Relevez, s'il vous plaît, toutes les phrases du message de Ralfix qui se terminent par un point d'interrogation dans le fil de discussion ci-dessous.

» Texte à lire:

● ● ● ●

# Maudits drivers HP F4180



## Ralfix (3 Août 2008)

Bonjour,

Depuis que j'essaye de configurer mon imprimante j'ai l'impression d'être revenu sous windows, vous pouvez m'aider?

C'est une HP F4180 imprimante+scanner, vendue par Apple en plus.

J'avais  installé les drivers livré avec. Ca marchait pas j'ai téléchargé les dernieres versions. Ca marchait super, sauf que les applis livrées avec son super lourdingues. 
Episode 2, Mac Gé annonce la dispo des drivers officiels HP chez Apple.... Je supprime l'existant et j'installe... *980Mo*!!!  Toutes les imprimantes HP depuis Adam et Eve!
Et en plus surprise, le scanner n'est pas pris en charge, même pas reconnu avec "Transfert d'images". 

Comment je peux supprimer proprement ces drivers apple/HP et revenir à la base?
Ou juste les imprimantes inutiles et ajouter le support scanner?

Ils en ont vendu des camions de cette imprimante, comment ca peut être aussi mal foutu, j'ai loupé un épisode?
Merci!


----------



## Moonwalker (3 Août 2008)

[QUOTE='Raph]
Comment je peux supprimer proprement ces drivers apple/HP et revenir à la base?

● ● ● ●

» Données recueillies:
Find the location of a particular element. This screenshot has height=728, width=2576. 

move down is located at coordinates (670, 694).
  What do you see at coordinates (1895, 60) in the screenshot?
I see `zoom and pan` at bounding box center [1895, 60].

● ● ● ●

» Solution du problème:
- Depuis que j'essaye de configurer mon imprimante j'ai l'impression d'être revenu sous windows, vous pouvez m'aider?
- Comment je peux supprimer proprement ces drivers apple/HP et revenir à la base?
- Ou juste les imprimantes inutiles et ajouter le support scanner?
- Ils en ont vendu des camions de cette imprimante, comment ca peut être aussi mal foutu, j'ai loupé un épisode?